Shopping for a new car to replace the recently wrecked one is turning into a tedious, and mostly disagreeable, exercise.
We have gone out on several occasions over the past week to see what is out there. We have done our due diligence, researching the various cars we were interested in. I spent a couple hours on the net just this morning doing some comparison shopping and checking safety features of new cars. Safety features have taken a front row seat in our arena of concerns since our unfortunate accident experience.
Yesterday we went so far as to inquire on the bottom line on a car we thought would suit our needs. The salesman we encountered was not cut from the usual salesman cloth, e.g. he refrained from the usual jargon that makes you want to slap him upside the head to get him to speak English. He was surprisingly human. The fun began when he had to get the Sales Manager, the guy who actually MAKES THE DEAL, involved.
Now I don't know about you, but every Sales Manager I have ever encountered in a car dealership has graduated from the same School of Sleaze, having majored in Doubletalk. Flashing the golf ball sized diamond pinky ring and shooting the cuffs of their subtle plaid shiney sportcoat, they are immediately, after a too hardy and knuckle busting handshake, your best friend in the world and have only your best interests at heart. They really and truly want to GIVE you the car of your dreams, but the damn owner of the franchise insists that he charge you at least something for the car. And why is it that they all have either a Southern good ol' boy accent, or a mob influenced Jersey, fogettaboudit, demeanor that makes you think that their brother, Guido, is hiding behind the door ready to kneecap you with a baseball bat if you don't like the deal he's giving you?
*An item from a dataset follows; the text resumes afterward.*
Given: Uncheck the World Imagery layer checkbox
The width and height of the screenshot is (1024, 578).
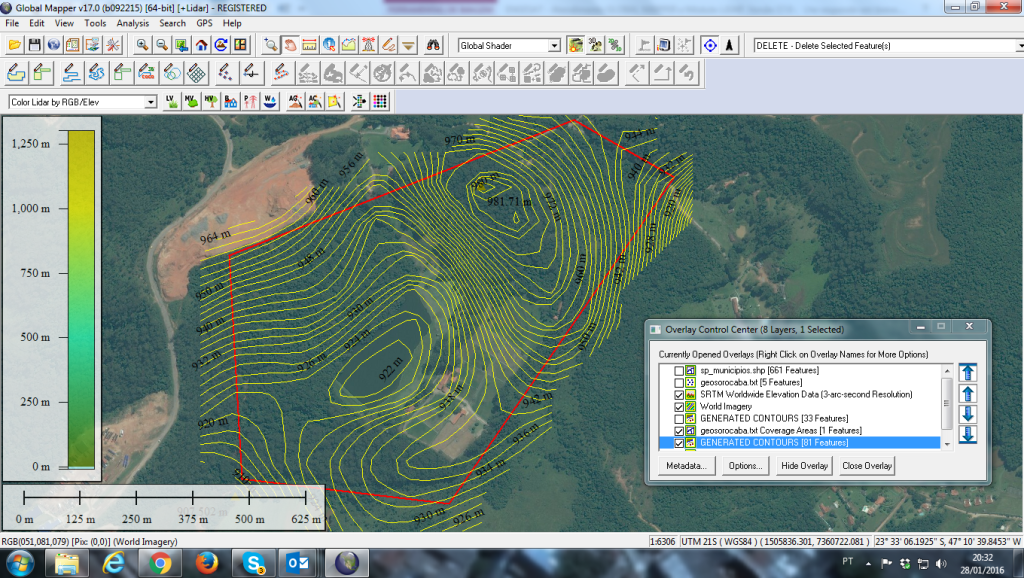Looking at the screenshot, I should coord(679,407).
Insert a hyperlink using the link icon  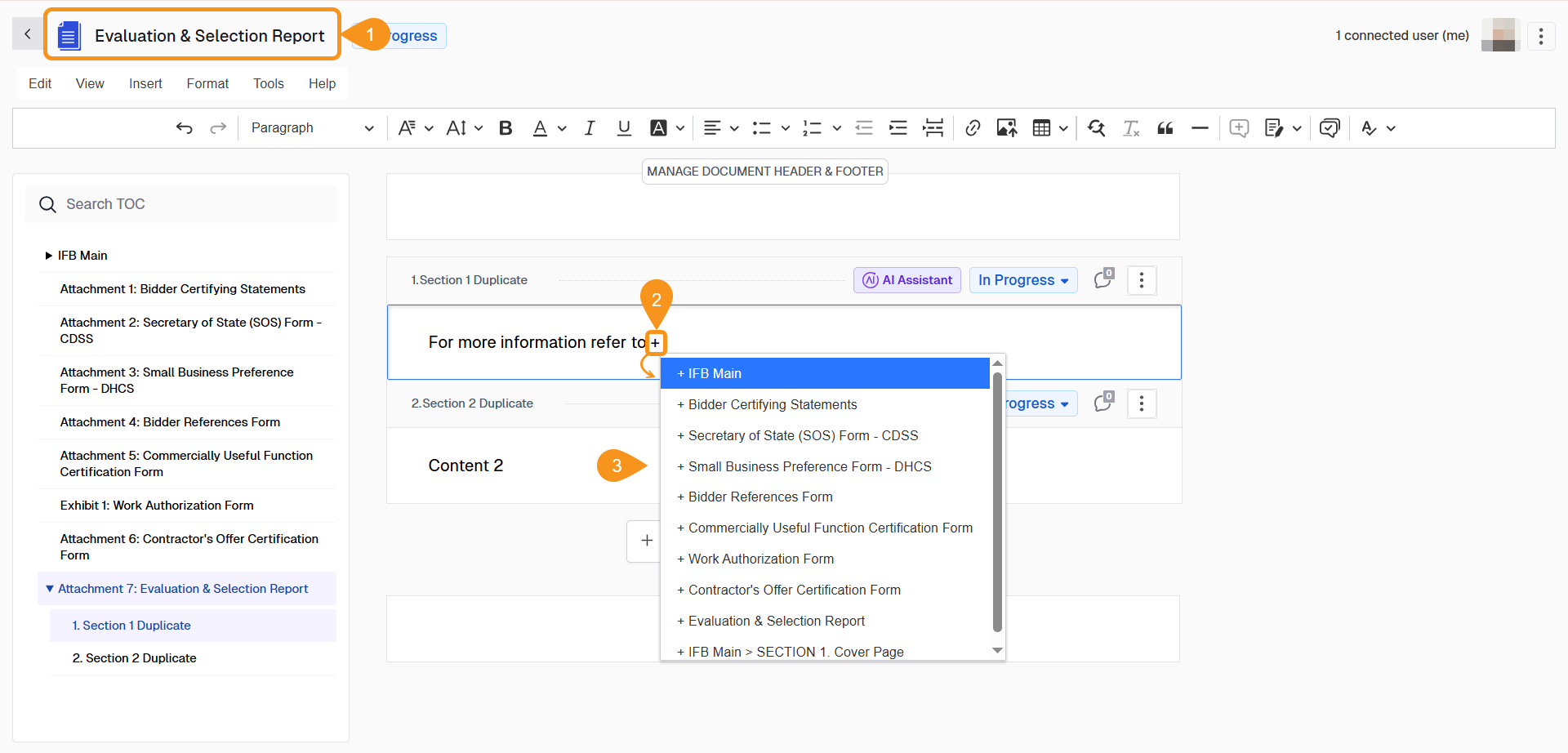pyautogui.click(x=973, y=127)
Perhaps I'm stereotyping, but you just have to laugh when you encounter these guys. I have to suppress a smile of anticipation whenever I see Slick approaching. Mary has an excellent bullshit detection meter that makes her want to puke on the guy's patent leather loafers whenever she meets one of them. Consequently, she shows no mercy when dealing with them. Yes, she is the wheeler-dealer in the family. I like to just sit back and watch the show unfold as these slicksters whither under her English teacher authoritarian deameanor. You can almost feel their cojones shrink and withddraw as soon as they learn she is an English teacher. They become amazingly humble and respectful, as though they know that they are getting graded once again and know they forgot to study for this exam. There are a lot of "yes maams" and "no maams" floating around the dealership when she gets to dealing. It's as though they want to do anything, and do it quickly, to make her happy and get her out of the building without any more damage to their sensitive egos.
And so, even though the search for a new car can be, and usually is, an execise in frustration and tedium, it does have its entertainment value as well. I'm thinking of hiring Mary out as a new car buyer for those who don't want to have to deal with Slick or Guido. We might be on to a whole new career for her when she retires from teaching. I'm counting the money already.